A string belongs to the set $\{11\}^*\{01\}^*$ if and only if it can be written in the form $(11)^m(01)^n$ for some non-negative integers $m$ and $n$: it must be the result of concatenating $m$ copies of $11$ and $n$ copies of $01$ for some integers $m,n\ge 0$. The length of the string $(11)^m(01)^n$ is $2m+2n$, which is clearly always even. The length of the string $11101$, on the other hand, is odd, so $11101\notin\{11\}^*\{01\}^*$.

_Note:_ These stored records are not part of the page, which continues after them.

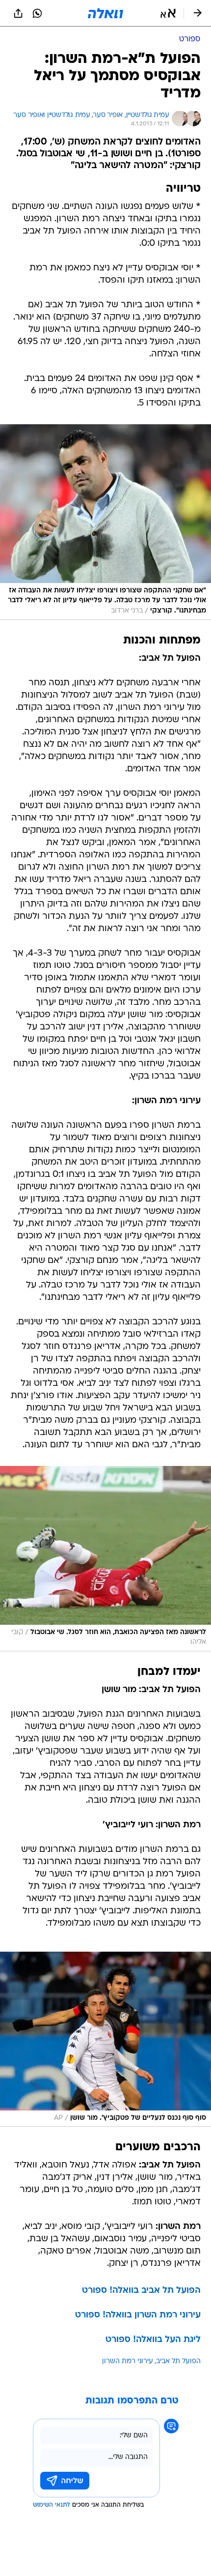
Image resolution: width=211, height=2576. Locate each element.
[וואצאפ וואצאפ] (37, 13)
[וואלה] (105, 13)
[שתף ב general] (18, 13)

Showing that a string is not in a given set typically requires some sort of general argument, as in the previous paragraph, or a rather tedious syntactic analysis (see the addendum below). Showing that $11101\in\{111\}^*\{0\}^*\{01\}$, on the other hand, merely requires us to decompose $11101$ in a way that shows its membership in the set $\{111\}^*\{0\}^*\{01\}$. By definition every member of this set must have the form $(111)^m0^n01$ for some non-negative integers $m$ and $n$: it must be obtained by concatenating zero or more copies of $111$ with zero or more copies of $0$ and exactly one copy of $01$, in that order. Can we write $11101$ in that form? Sure: $11101=(111)^10^001$. That is, we can concatenate one copy of $111$, no copies of $0$, and the required single $01$ to form $11101$.
Added: It’s a bit tedious, but we can show that $11101\notin\{11\}^*\{01\}^*$ by thinking of $\{11\}^*\{01\}^*$ as a pattern, attempting to match $11101$ to that pattern, and showing that this can’t be done. It’s clear that if $\color{red}{11}101\in\{11\}^*\{01\}^*$, the $\color{red}{11}$ must belong to $\{11\}^*$. But the remaining $101$ starts with $10$, which belongs neither to $\{11\}^*$ nor to $\{01\}^*$, so there’s no way to continue the matching. Since the initial match of the $\color{red}{11}$ is forced, we’re stuck, and $11101$ cannot belong to $\{11\}^*\{01\}^*$.